The Visual Language of Imperial Desire Projections of Symbolic Dominion in Umayyad Artistic Appropriations

By Benjamin D. Cox

Published Online (2005)

Introduction: Within a few generations of the Prophet’s death, the triumphant armies of Islam found themselves vaulted suddenly into a position of mastery over large tracts of territory from every major cultural centre from Persia to the Maghrib. But despite this phenomenal success at arms, the Arabs and the Caliphs who led them remained embarrassingly deficient in the cultural staples of late antique statecraft, compounding their already unfavourable image and making them the laughing stock of the global imperial elite. Thus it is no wonder that when pressures from within and without finally permitted the Caliphate to engage in artistic experimentation, it launched itself at the task with the full force and vigour of a nation and a dynasty with something to prove.

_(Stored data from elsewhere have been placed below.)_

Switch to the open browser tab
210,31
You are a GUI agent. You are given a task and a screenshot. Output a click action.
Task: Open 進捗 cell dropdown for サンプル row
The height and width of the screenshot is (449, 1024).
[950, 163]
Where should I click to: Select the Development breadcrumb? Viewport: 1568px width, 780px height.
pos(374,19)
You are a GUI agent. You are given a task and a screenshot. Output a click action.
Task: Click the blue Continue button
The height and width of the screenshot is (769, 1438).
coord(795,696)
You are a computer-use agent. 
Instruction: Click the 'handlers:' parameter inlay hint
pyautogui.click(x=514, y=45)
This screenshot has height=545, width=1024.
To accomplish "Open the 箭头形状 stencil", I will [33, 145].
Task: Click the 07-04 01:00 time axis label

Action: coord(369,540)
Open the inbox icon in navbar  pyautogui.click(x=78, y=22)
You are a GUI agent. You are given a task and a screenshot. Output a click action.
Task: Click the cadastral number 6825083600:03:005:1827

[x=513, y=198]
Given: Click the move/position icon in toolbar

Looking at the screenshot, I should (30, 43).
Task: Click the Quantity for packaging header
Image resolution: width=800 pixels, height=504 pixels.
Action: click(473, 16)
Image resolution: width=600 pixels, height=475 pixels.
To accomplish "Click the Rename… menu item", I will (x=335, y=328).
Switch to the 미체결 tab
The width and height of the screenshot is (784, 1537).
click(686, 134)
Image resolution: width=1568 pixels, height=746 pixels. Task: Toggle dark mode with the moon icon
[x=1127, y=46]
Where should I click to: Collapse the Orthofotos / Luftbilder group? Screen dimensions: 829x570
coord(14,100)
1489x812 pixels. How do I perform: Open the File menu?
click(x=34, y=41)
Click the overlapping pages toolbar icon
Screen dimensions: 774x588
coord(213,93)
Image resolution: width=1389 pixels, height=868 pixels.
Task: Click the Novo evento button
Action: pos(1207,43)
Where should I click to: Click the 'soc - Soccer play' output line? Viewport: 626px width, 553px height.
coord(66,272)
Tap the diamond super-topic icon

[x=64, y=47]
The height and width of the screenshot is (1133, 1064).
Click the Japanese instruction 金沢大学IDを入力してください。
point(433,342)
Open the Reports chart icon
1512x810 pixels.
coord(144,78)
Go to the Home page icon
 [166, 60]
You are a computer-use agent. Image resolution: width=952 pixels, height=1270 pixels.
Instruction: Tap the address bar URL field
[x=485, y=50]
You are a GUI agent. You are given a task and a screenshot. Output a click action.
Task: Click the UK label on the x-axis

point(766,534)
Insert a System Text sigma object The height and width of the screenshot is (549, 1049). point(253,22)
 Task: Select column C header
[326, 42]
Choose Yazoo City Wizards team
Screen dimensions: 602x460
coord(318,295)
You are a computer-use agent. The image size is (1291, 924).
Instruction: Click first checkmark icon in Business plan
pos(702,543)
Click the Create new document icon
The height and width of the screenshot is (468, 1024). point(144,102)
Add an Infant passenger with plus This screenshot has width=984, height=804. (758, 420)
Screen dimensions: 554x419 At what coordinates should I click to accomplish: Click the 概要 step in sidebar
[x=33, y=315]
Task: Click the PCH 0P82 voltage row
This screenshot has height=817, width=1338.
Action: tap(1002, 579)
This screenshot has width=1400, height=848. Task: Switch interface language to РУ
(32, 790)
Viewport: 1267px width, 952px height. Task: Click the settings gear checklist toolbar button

However, this was no easy task. Having precious few native artistic and architectural forms or even an established aesthetic sense to draw upon, the creative visionaries of the Umayyad dynasty were faced with the unprecedented and formidable task of initiating a language of artistic expression which would be sufficiently distinct from the traditions which surrounded it and at the same time would exhibit enough similarity as to be intelligible to all the peoples of the empire and to the powers with which it interacted. To this end, the Umayyad artists and architects cobbled together an artistic programme built from structures, materiel, and iconography appropriated from the cultural centres they had conquered.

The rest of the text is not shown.